Spiking neural networks (SNNs) are brain-inspired, event-driven models that compute with sparse spikes, which enables highly efficient visual perception in resource-constrained embodied AI models. The emergence of Spiking-Transformer models with spike self-attention has substantially improved the learning capacity of pure SNNs. Although SNNs are energy efficient, their performance is still limited by the spike-based architecture and optimization challenges, as standard gradient descent rules cannot be directly applied. Recently, vision-language models (VLMs) have shown rich multi-modal knowledge representation capabilities for visual perception. Thus, it is promising to leverage VLMs for better Spikformer training. To this end, we present VL2Spike, a novel spike-based knowledge distillation (KD) framework that bridges multi-modal knowledge from VLMs with compact Spikformer models. This design enhances the learning capacity of Spikformer models while preserving their energy-efficiency merits, thereby offering a practical pathway toward low-power robotic perception. Our VL2Spike brings two key technical contributions. To align with spiking dynamics, we first propose spatial-temporal visual spike (SVS) distillation, which achieves (1) shared manifold alignment between VLM image features and spike tokens, and (2) warm-started temporal consistency on membrane potentials and spike rates. We then design a novel spike prototype-guided linguistic (SPL) distillation strategy that aligns Spikformer's class prototypes and logits with promptable VLM text embeddings. Extensive experiments show that VL2Spike achieves 6.81% gain across three static datasets with only 15.7% energy consumption. It also exhibits strong generalization capacity on robotic visual place recognition (VPR) with a gain of 6.63%, highlighting its potential for low-power perception in embodied AI.

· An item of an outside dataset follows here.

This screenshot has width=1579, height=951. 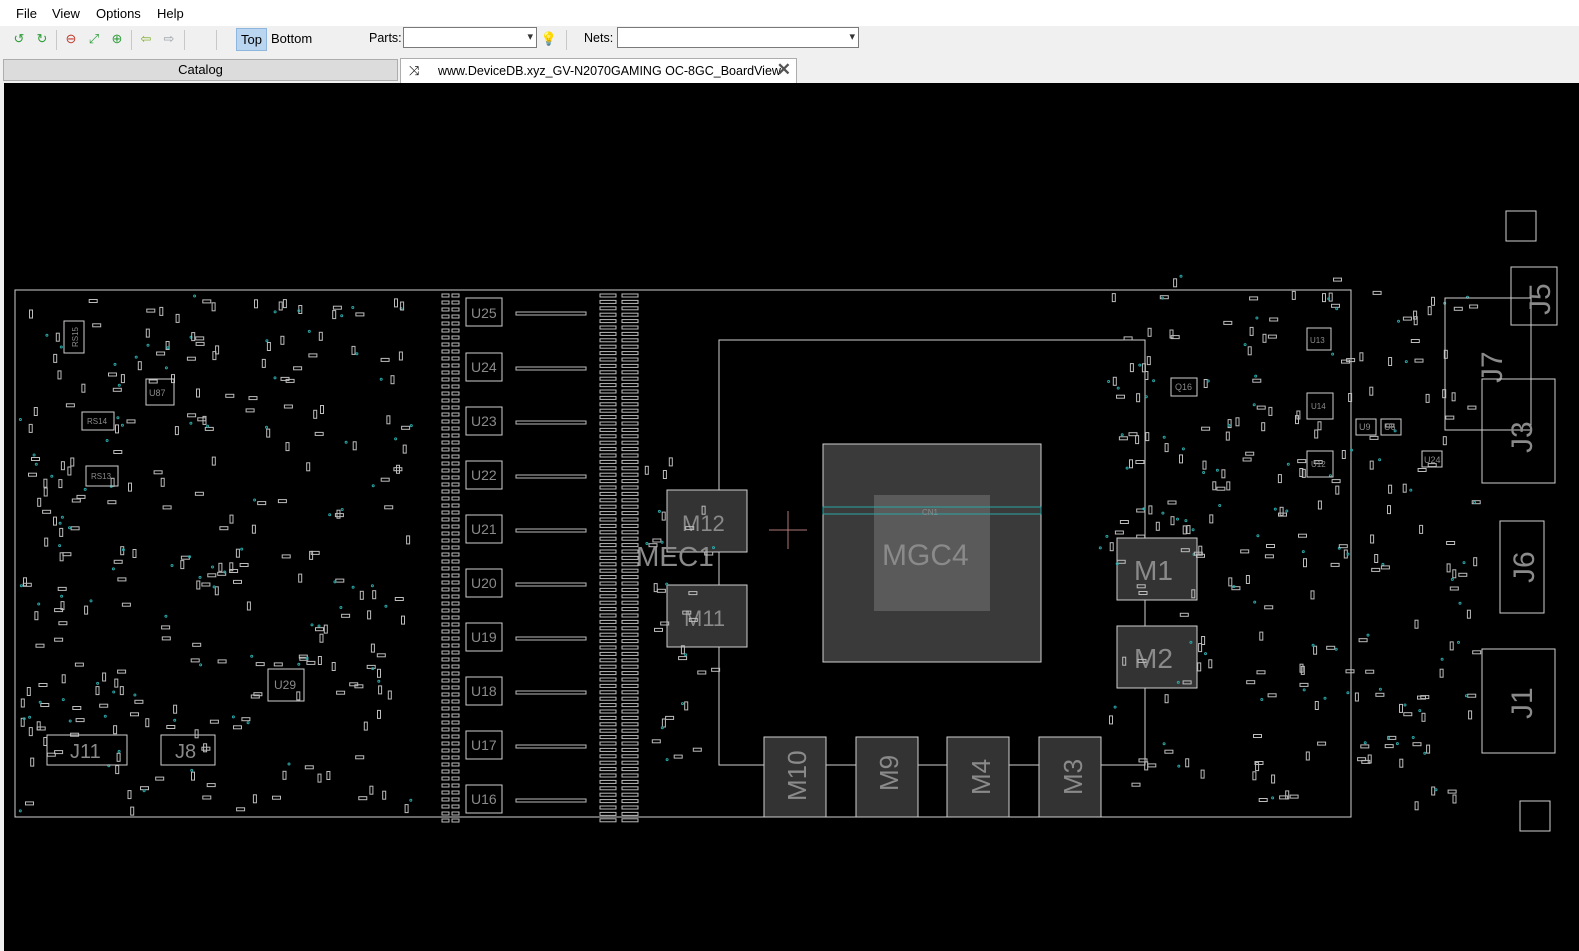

翻译：脉冲神经网络（SNN）作为受脑启发的脉冲驱动模型，通过稀疏脉冲进行计算，能够在资源受限的具身AI模型中实现高效视觉感知。基于脉冲自注意力的Spiking-Transformer模型的出现显著提升了纯SNN的学习能力。尽管SNN具有能效优势，但其性能仍受限于基于脉冲的架构和优化挑战——标准梯度下降规则无法直接适用。近期研究表明，视觉-语言模型（VLM）在视觉感知领域展现出丰富的多模态知识表征能力。因此，利用VLM优化Spikformer训练具有重要研究价值。为此，我们提出VL2Spike——一种新颖的脉冲知识蒸馏框架，将VLM的多模态知识与紧凑型Spikformer模型相融合。该设计在保持Spikformer能效特性的同时增强其学习能力，为低功耗机器人感知提供了可行路径。VL2Spike包含两项关键技术贡献：为适配脉冲动态特性，我们首先提出时空视觉脉冲蒸馏方法，实现（1）VLM图像特征与脉冲令牌的共享流形对齐，以及（2）基于膜电位和脉冲率的热启动时序一致性约束；其次设计新型脉冲原型引导语言蒸馏策略，促使Spikformer的类别原型与逻辑值对齐可提示的VLM文本嵌入。大量实验表明，VL2Spike在三个静态数据集上仅消耗15.7%的能量即可实现6.81%的性能提升，同时在机器人视觉位置识别任务中展现出6.63%的泛化增益，凸显其在具身AI低功耗感知领域的应用潜力。